平成18年3月20日に、仲南町、琴南町、満濃町の3町が合併し人口2万人の新生まんのう町が誕生しました。面積は194.33kuで、県下で高松市、 三豊市についで3番目に面積の大きな自治体になりました。

3町は、気候、風土、地形はもとより基幹産業や生活文化等々ほぼ共通しており、これまでも相互に、密接な連絡・連携を図りながら町づくりを進めてまいりました。 それぞれの町には水と緑に溢れ恵まれた自然環境と、歴史・伝統・文化があります。

まんのう町を空から眺めると、太陽の光に輝く無数のきらめきが見えます。かんがい用ため池が、町内に約900も点在し、中でもひときわ大きい満濃池は、わが国最大の規模を誇ります。 本町の町名の由来でもあります満濃池は弘法大師空海が、大堤防をアーチ形にするなど中国で学んだ土木技術を駆使すると共に空海の徳を慕って集まった多くの人の力が見事に結集され、 難工事にもかかわらず短期間で完成したといわれております。満濃池は「今は昔、讃岐国多度郡に満濃の池とて大きなる池あり」と今昔物語にもえがかれ、 農業用ため池として他に類を見ない日本一のため池であります。「水ならで慈悲のこころをたたえたり大師の池はありがたきかも」と吉井勇が歌ったように、満濃池は空海の心の水をたたえながら、 今も多くの恵みと癒しを与えてくれております。
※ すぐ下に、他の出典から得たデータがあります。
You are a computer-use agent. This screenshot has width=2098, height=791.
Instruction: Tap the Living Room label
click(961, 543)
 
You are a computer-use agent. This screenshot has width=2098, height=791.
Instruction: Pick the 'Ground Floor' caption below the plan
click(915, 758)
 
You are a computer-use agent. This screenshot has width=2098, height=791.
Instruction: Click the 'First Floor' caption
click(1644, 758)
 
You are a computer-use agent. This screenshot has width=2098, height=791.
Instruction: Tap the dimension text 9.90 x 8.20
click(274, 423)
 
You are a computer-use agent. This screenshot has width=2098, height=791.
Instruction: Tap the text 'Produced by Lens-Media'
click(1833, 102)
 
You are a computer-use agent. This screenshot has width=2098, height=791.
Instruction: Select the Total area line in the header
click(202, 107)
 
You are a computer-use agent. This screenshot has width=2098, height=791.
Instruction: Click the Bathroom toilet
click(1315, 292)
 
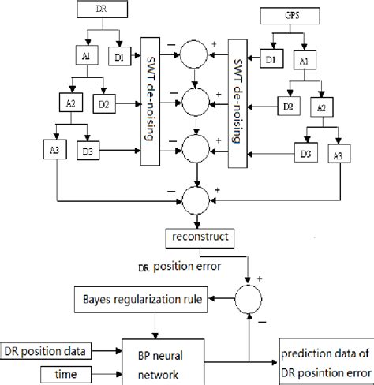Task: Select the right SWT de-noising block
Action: click(x=237, y=99)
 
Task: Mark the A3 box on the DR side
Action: click(x=33, y=148)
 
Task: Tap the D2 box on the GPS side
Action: click(x=291, y=105)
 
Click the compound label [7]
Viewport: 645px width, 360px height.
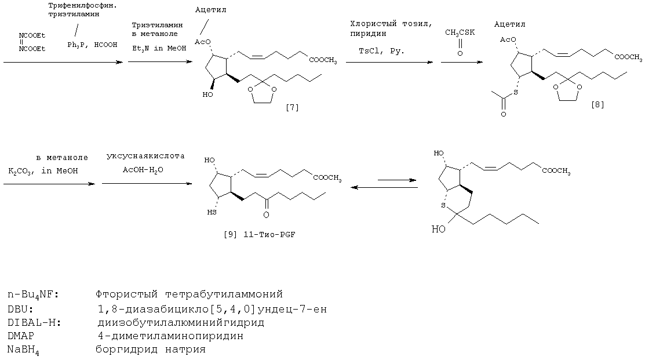(x=292, y=108)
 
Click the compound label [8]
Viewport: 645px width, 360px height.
(x=597, y=104)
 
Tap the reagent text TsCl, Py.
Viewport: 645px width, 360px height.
(x=381, y=51)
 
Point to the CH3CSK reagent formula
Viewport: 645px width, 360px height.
(x=460, y=32)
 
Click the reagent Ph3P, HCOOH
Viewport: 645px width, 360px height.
(x=86, y=45)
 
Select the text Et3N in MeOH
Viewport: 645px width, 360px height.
(x=159, y=48)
満濃池は、春の新緑、夏の蛍、秋の紅葉と自然の風趣に恵まれ、毎年6月の「ゆる抜き」と呼ばれる放水行事で讃岐平野の田植えが一斉に始まります。 自然散策やウォーキング、マラソン等ができる満濃池一周コースを整備し、町の新しい観光拠点を作りたいと計画いたしております。
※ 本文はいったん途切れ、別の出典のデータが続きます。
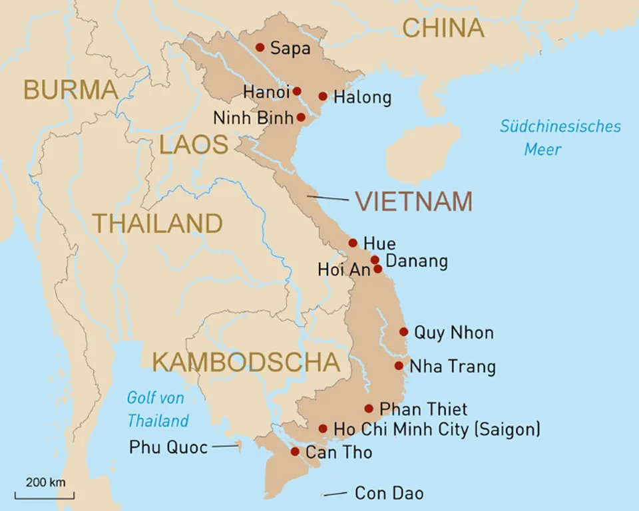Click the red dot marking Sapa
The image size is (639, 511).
[x=260, y=47]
また、満濃池の北東岸に四国唯一の国営公園である国営讃岐まんのう公園があり、年間50万人が訪れています。毎年8月の第4土日はロックコンサート「モンスターバッシュ」が開演され、 全国から4万人を超える若い来場者で賑わい、まんのう町の人口が3倍以上になり活気で溢れます。また琴南地区には讃岐の名山「大川山」を含む大滝大川県立自然公園、さらには、 本年4月に完成した美しい星座や星の動き、太陽を観察できる大山交流施設まんのう天文台は標高1000メートルの場所にあり、県下では最も星の観察に適していると評判になっております。近くには、 国の史跡であります山岳寺院遺跡「中寺廃寺跡」、讃岐10景に選ばれた美霞洞渓や平賀源内ゆかりの美霞洞温泉、川奥そば打ち道場があります。仲南地区では町特産品ひまわりの栽培が盛んです。 ひまわりは生活習慣病の病状改善や予防効果のあるオレイン酸を多く含んでいることから最近注目されており、地元畜産農家と連携し、 健康志向の消費者ニーズに対応したひまわりを利用した商品開発によるまんのうブランド化に取り組んでおります。また、 ここで空を飛ぶ烏を見て飛行原理がひらめいたと言われておりますもみの木峠の二宮忠八飛行館があります。

昔から水不足に悩まされてきた香川県では、現在伝えられている民俗芸能の多くは雨乞い踊りで、中でも有名な「綾子踊り」は国の重要無形民俗文化財に指定されています。このほか、 雨乞い祈願の神社として知られる「大川神社」の大川念仏踊りは県指定無形民俗文化財に指定されています。

このような水と緑に恵まれた自然環境とそれぞれの地域の個性と特徴を最大限に活かし町民の皆さんと共に力を合わせ、「小さくてもキラリ輝く、誰もが住みよい、住み続けたいまち、 まんのう町」を目指し頑張っておりますのでよろしくお願いいたします。